## Task instructions
Nothing should differ. Repeat every record as written.

(Saved data entries)
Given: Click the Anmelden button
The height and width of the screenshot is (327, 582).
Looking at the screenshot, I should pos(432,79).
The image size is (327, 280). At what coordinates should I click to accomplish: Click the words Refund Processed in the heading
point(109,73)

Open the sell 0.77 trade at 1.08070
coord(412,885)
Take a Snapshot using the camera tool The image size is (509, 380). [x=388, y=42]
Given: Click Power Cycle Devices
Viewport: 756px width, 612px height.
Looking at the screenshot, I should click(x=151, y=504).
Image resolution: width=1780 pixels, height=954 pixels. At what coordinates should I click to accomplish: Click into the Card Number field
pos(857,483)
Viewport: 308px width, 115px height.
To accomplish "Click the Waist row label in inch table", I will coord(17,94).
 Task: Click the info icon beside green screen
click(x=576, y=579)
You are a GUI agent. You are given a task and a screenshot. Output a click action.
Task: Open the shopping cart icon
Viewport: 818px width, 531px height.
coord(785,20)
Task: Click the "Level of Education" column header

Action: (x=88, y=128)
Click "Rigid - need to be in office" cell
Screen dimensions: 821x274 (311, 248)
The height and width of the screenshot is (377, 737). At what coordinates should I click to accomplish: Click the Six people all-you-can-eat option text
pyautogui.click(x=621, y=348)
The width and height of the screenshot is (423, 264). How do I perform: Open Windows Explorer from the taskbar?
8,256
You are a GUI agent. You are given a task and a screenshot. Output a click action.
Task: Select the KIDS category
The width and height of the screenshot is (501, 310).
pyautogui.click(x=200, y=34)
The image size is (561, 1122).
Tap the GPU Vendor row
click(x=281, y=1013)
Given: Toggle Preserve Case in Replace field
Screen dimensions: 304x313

## Reply to the exercise
Given: Click the Anmelden button
The height and width of the screenshot is (327, 582).
Looking at the screenshot, I should pos(432,79).
The image size is (327, 280). At what coordinates should I click to accomplish: Click the words Refund Processed in the heading
point(109,73)

Open the sell 0.77 trade at 1.08070
coord(412,885)
Take a Snapshot using the camera tool The image size is (509, 380). [x=388, y=42]
Given: Click Power Cycle Devices
Viewport: 756px width, 612px height.
Looking at the screenshot, I should click(x=151, y=504).
Image resolution: width=1780 pixels, height=954 pixels. At what coordinates should I click to accomplish: Click into the Card Number field
pos(857,483)
Viewport: 308px width, 115px height.
To accomplish "Click the Waist row label in inch table", I will coord(17,94).
 Task: Click the info icon beside green screen
click(x=576, y=579)
You are a GUI agent. You are given a task and a screenshot. Output a click action.
Task: Open the shopping cart icon
Viewport: 818px width, 531px height.
coord(785,20)
Task: Click the "Level of Education" column header

Action: (x=88, y=128)
Click "Rigid - need to be in office" cell
Screen dimensions: 821x274 (311, 248)
The height and width of the screenshot is (377, 737). At what coordinates should I click to accomplish: Click the Six people all-you-can-eat option text
pyautogui.click(x=621, y=348)
The width and height of the screenshot is (423, 264). How do I perform: Open Windows Explorer from the taskbar?
8,256
You are a GUI agent. You are given a task and a screenshot. Output a click action.
Task: Select the KIDS category
The width and height of the screenshot is (501, 310).
pyautogui.click(x=200, y=34)
The image size is (561, 1122).
Tap the GPU Vendor row
click(x=281, y=1013)
Given: Toggle Preserve Case in Replace field
Screen dimensions: 304x313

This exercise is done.